Calling the temperature \phi(x,t), you are solving
\frac{\partial^2 \phi}{\partial x^2} = \frac{1}{\alpha^2}\frac{\partial \phi}{\partial t}
with boundary conditions \phi (0,t)= 0, \phi(L,t)= 100 and initial condition \phi(x,0)= 0 if x is not L, \phi(L,0)= 100.

This may not be the way you were taught to do this but I would recommend subtracting of the function 100x/L for all t, which satisfies the boundary conditions. Since
\frac{\partial^2 (100x/L)}{\partial x^2}= 0[/itex] <br /> u(x,t)= \phi(x,t)- 100x/L satisfies the same differential equation as \phi(x,t), u(0,t)= u(L,t)= 0, and u(x,0)= -100x/L for x not equal to L, u(L,0)= 0. Since in integrating, the value at a single point is unimportant, you can ignore that last value. Now, it should be easy to solve the equation for X, determine the correct values for k and use that in the T equation.

 

[mrjeffy321]

Do you mean that one end, say x= 0, is kept at 0 degrees and the other at 100 degrees? And what is the length of the bar? I'll call it "L".

Calling the temperature \phi(x,t), you are solving
\frac{\partial^2 \phi}{\partial x^2} = \frac{1}{\alpha^2}\frac{\partial \phi}{\partial t}
with boundary conditions \phi (0,t)= 0, \phi(L,t)= 100 and initial condition \phi(x,0)= 0 if x is not L, \phi(L,0)= 100.

Yes.

Since the x = 0 side of the bar will always be 0°, I could eliminate the possible solution to the X(x) function involving Cosine, since cos (0) = 1. I figured out that if I said that the length of the bar, L, was only 1/4 of the period of the Sine function solution, this would keep the x = L side from being zero.

I also found the solution for T(t) as being e^-(kα)^2 * t. But the problem I was having was that as time goes to infinite, my T(t) function goes to zero. Since T(t) is multiplied by X(x) to get the temperature function u(x, t), this would make the entire function zero.
What should happen is that some linear temperature distribution should develop in the bar to make u(x, infinity) = 100 * x / L.

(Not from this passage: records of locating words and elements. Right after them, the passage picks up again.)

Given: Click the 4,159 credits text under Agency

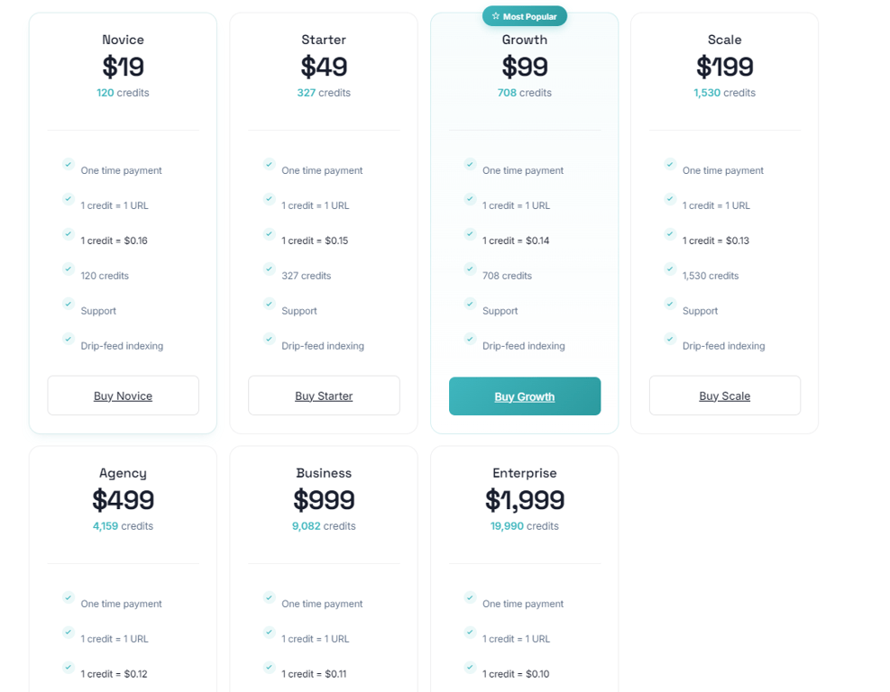Looking at the screenshot, I should (x=124, y=526).
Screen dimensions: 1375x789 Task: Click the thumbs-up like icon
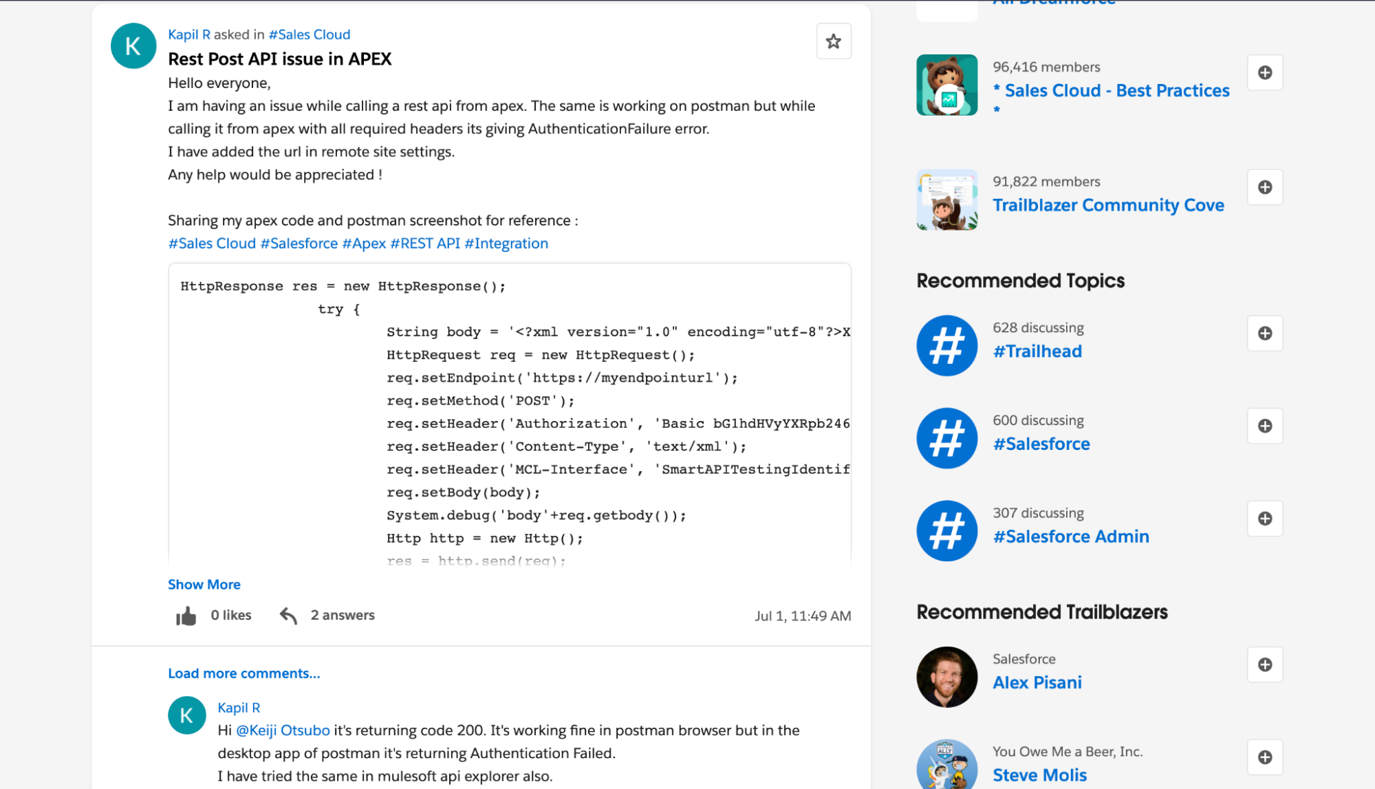coord(186,616)
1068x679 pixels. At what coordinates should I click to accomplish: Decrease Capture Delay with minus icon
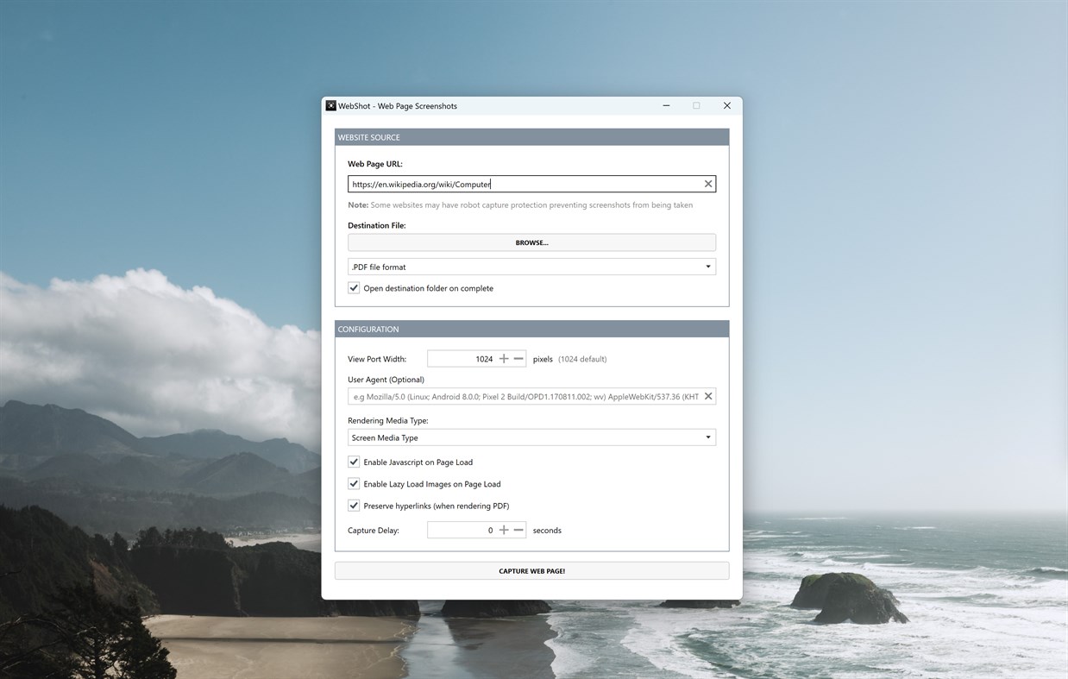518,529
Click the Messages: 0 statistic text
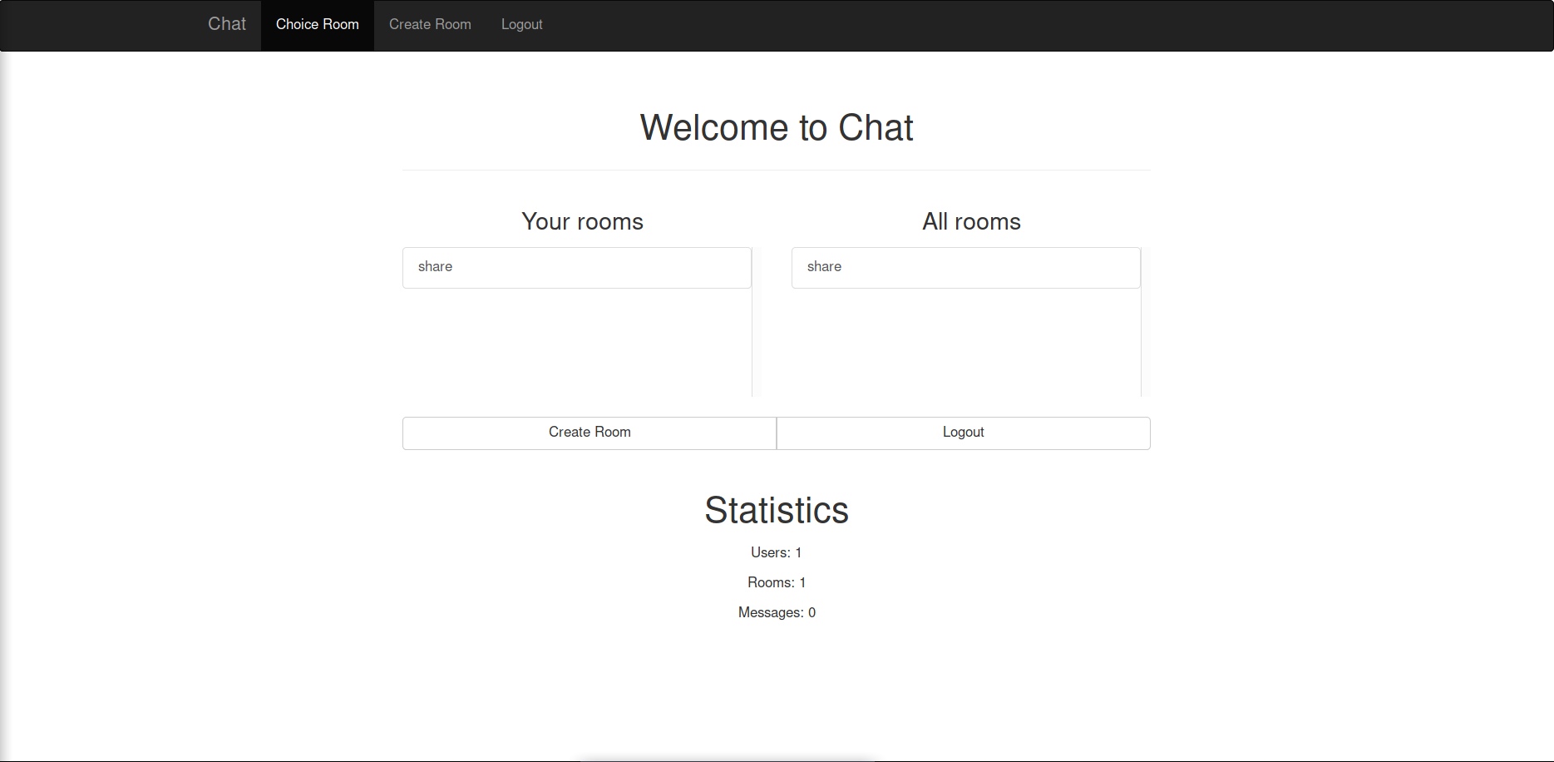 coord(776,611)
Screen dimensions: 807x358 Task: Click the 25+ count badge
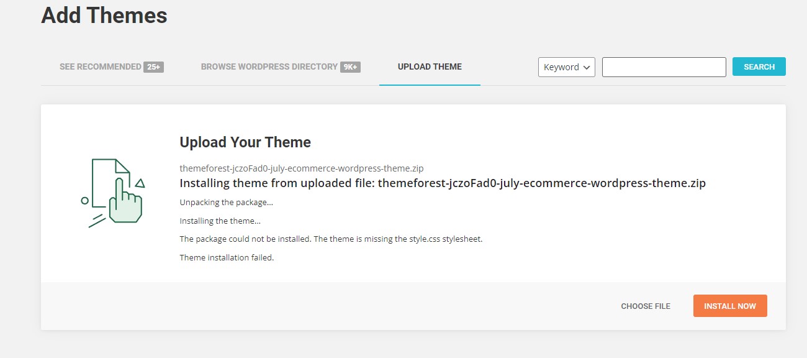(x=153, y=67)
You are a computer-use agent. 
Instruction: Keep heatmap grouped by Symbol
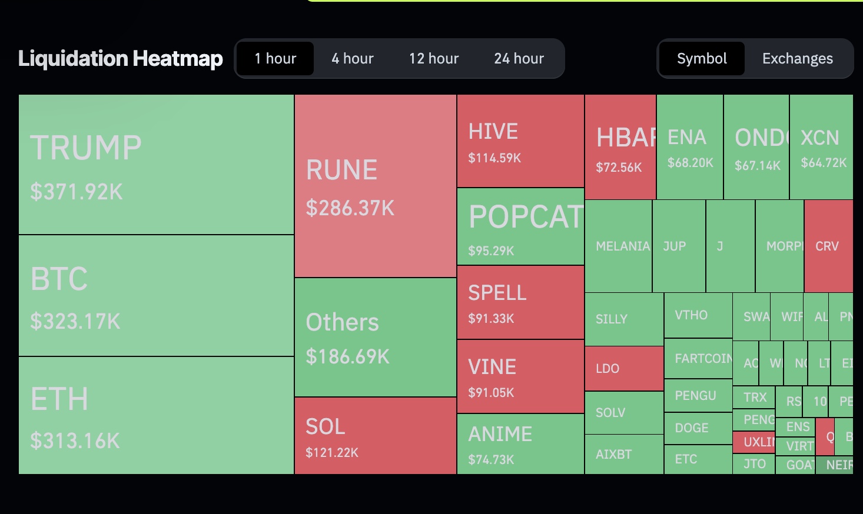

This may not be the way you were taught to do this but I would recommend subtracting of the function 100x/L for all t, which satisfies the boundary conditions.

I don’t know about subtracting….seems like adding this value (100x/L) would work though. T(t) goes to zero as time goes to infinite, u(x, infinity) will just be = +100x/L, which does give the correct distribution. Although this would work at t = infinity, won't it interfere at other times….for example t = 0? When t = 0, T(t) = 1, so u(x, t) would be = sin (n * pi * x / (2L)) * 1 + 100x/L. Which is not true.